Mis à jour le par Anne-Marie Cousin
Dans la Marne le SPF équipe les familles de tablettes pour que les bénévoles puissent poursuivre le suivi éducatif des enfants.

Avec le confinement puis, ensuite, le couvre-feu, il a fallu que les bénévoles de l’accompagnement scolaire de Reims adaptent leur mode de faire. Grâce à l’achat de trente tablettes, le suivi pédagogique des enfants s’est poursuivi et, aujourd’hui, la situation sanitaire ouvre de nouvelles perspectives à cette activité.

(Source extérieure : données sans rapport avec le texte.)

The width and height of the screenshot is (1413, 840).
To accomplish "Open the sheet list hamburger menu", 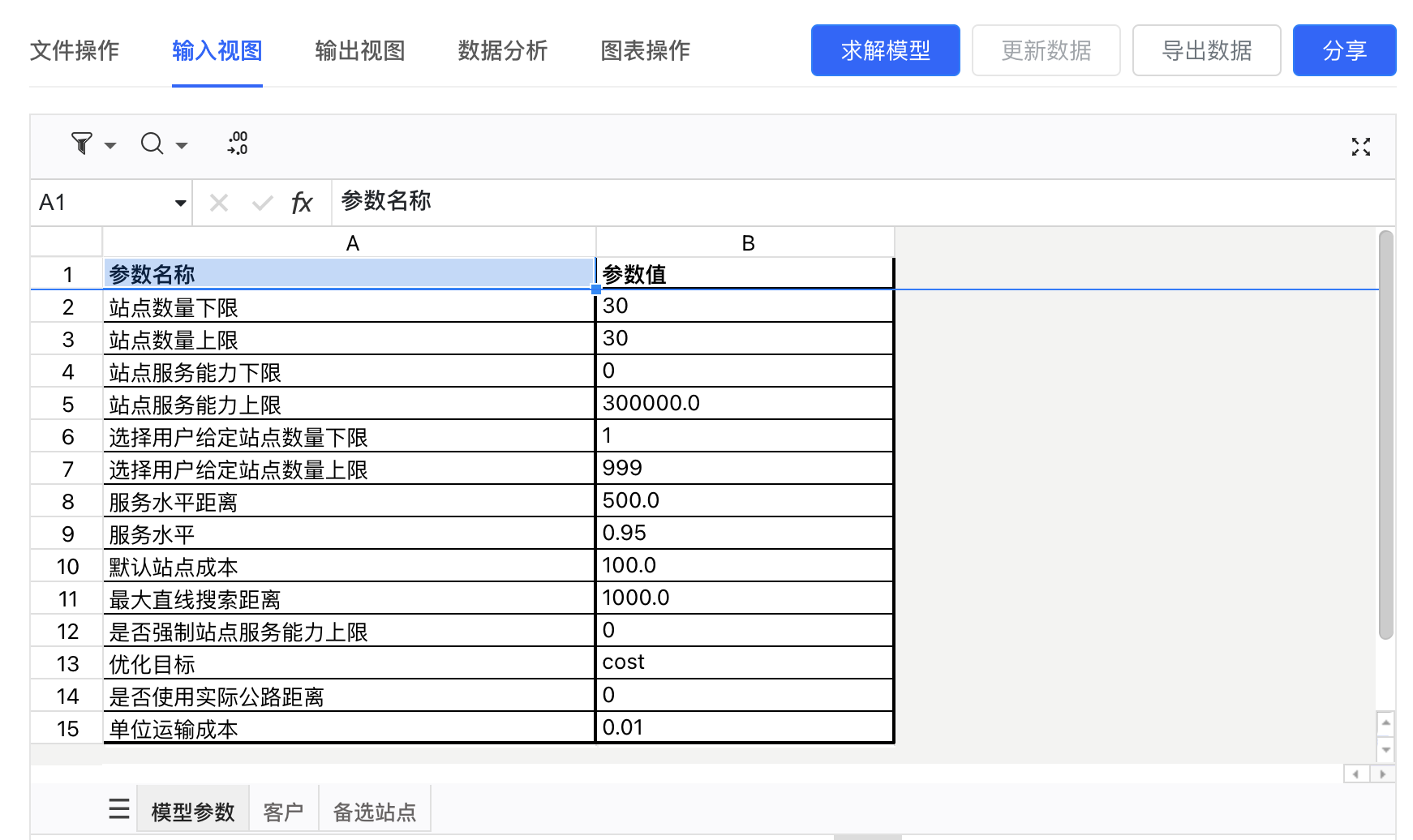I will (x=119, y=809).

« Avec cette crise qui dure depuis bientôt un an, nous ne pouvons plus accueillir de groupes à la fédération et les étudiants bénévoles ne vont plus dans les familles suivre les enfants. Néanmoins, il fallait continuer à accompagner les enfants et c’est pourquoi nous avons décidé la poursuite de cette activité via des écrans », explique Anne-Marie Duriez, responsable de l’accompagnement scolaire à Reims. Avec presque une centaine d’enfants inscrits à l’année pour un suivi éducatif, les bénévoles ont d’abord transmis un questionnaire aux familles pour qu’elles fassent part de leurs besoins informatiques. Dans le même temps, Jacques Bresson, ancien économiste de formation et bénévole, s’est chargé de l’achat du matériel. Après avoir étudié différentes possibilités, son choix s’est arrêté sur des tablettes plutôt que des ordinateurs portables. Un choix qu’il assume et dont il s’explique. «  Nous avons opté pour l’achat de tablettes fiables avec un écran de qualité, leur coût était d’environ 50% de celui d’un ordinateur ultraportable dont le choix était restreint à l’époque en raison d’une tension sur les stocks. Bien que disposant d’une suite bureautique, les tablettes n’offrent en effet pas les mêmes fonctionnalités et la même ergonomie clavier/souris qu’un ordinateur. Cependant nous avons choisi d’être en cohérence avec la diffusion actuelle dans les écoles et certains collèges de pratiques sur tablettes à l’initiative de la municipalité rémoise et du département. Par ailleurs, les espaces de dialogue famille/enseignants pour la vie scolaire et les espaces numériques de travail sont tous accessibles via des tablettes. Accessoirement, la tablette offre l’avantage d’une manipulation plus aisée pour montrer à l’étudiant, via la caméra, le contenu d’un cahier, un travail scolaire par exemple. La proximité d’usage des tablettes et des smartphones peut enfin faciliter leur appropriation dans les familles peu acculturées aux outils numériques. » Aujourd’hui le SPF, après une première évaluation, envisage de faire l’acquisition d’ordinateurs ultraportables de type Chromebook plus riches en fonctionnalités notamment pour les collégiens et lycéens.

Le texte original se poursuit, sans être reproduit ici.